» Dataset entries:
────

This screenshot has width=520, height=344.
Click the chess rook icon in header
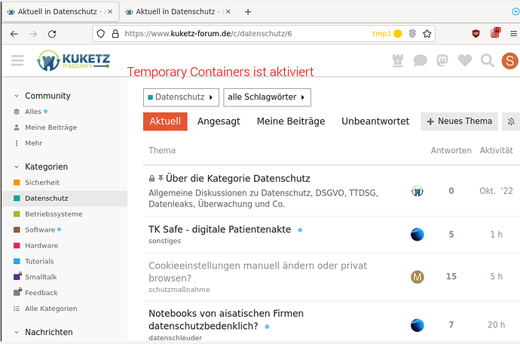click(398, 61)
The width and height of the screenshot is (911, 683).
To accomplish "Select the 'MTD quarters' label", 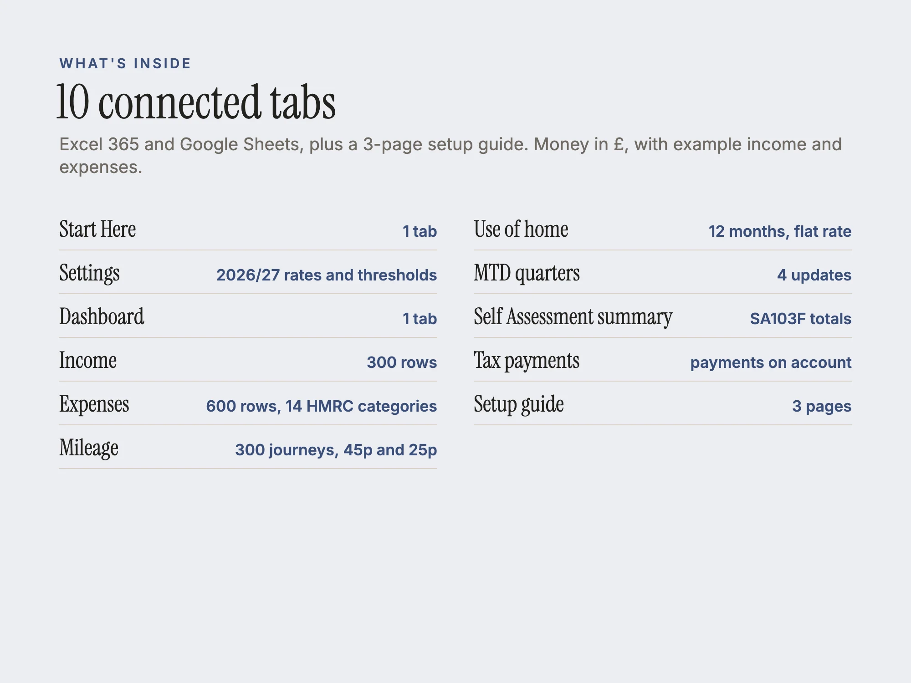I will pos(527,273).
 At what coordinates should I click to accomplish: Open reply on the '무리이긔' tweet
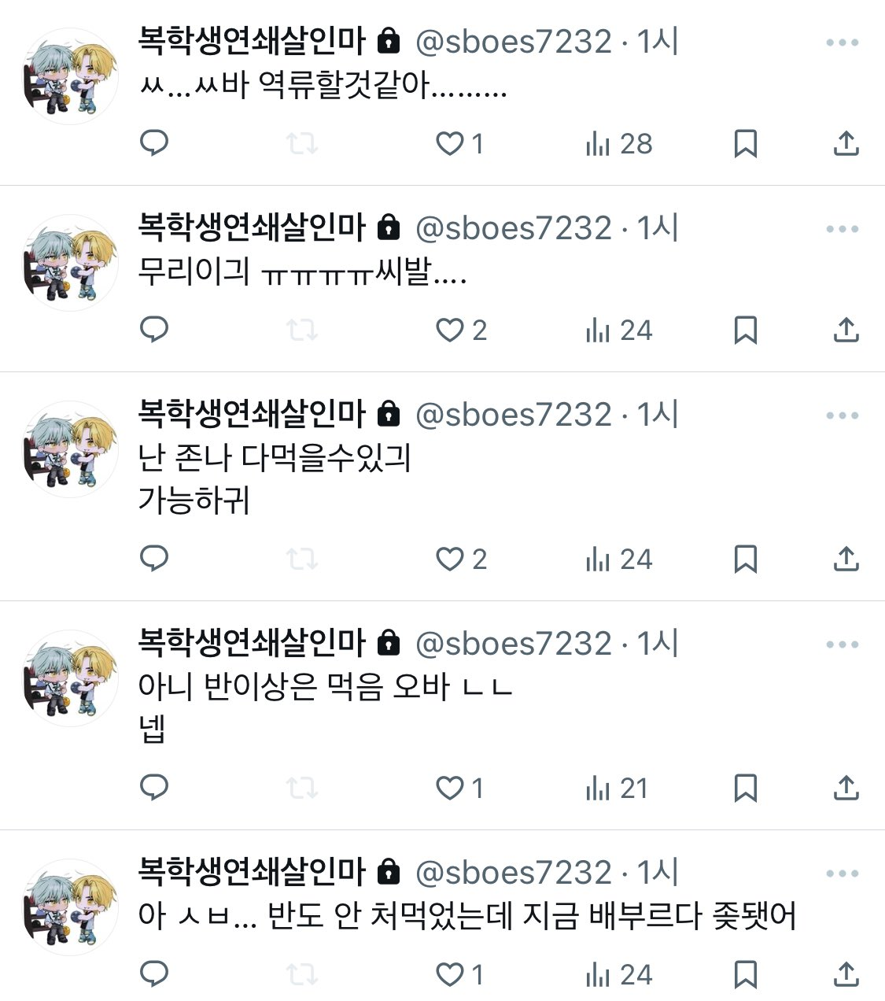pyautogui.click(x=154, y=330)
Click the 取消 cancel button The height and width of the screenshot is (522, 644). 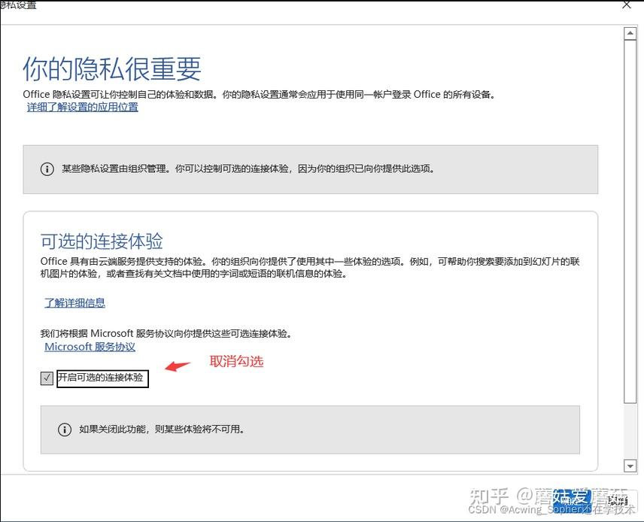(617, 500)
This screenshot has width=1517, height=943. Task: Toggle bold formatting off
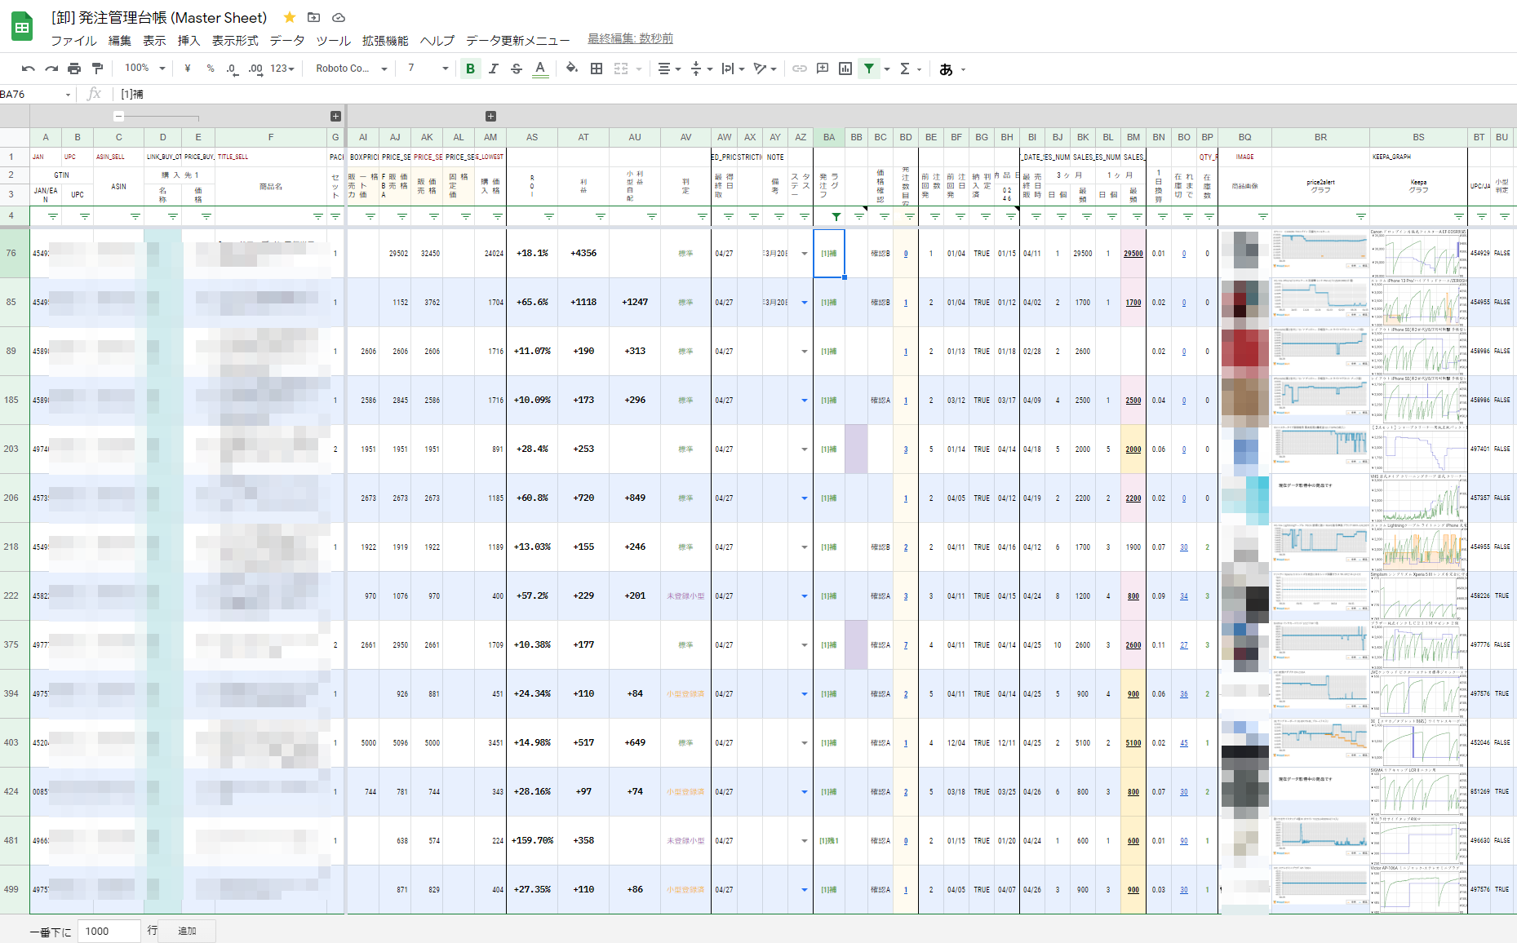pyautogui.click(x=470, y=69)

────

» ASSIGNMENT:
The expected output is an exact retyping of the lines from the line with "This screenshot has width=1517, height=943." through the last line of the data, with both ends kept and the pictures dropped.

» REPLY:
This screenshot has width=1517, height=943. Task: Toggle bold formatting off
pyautogui.click(x=470, y=69)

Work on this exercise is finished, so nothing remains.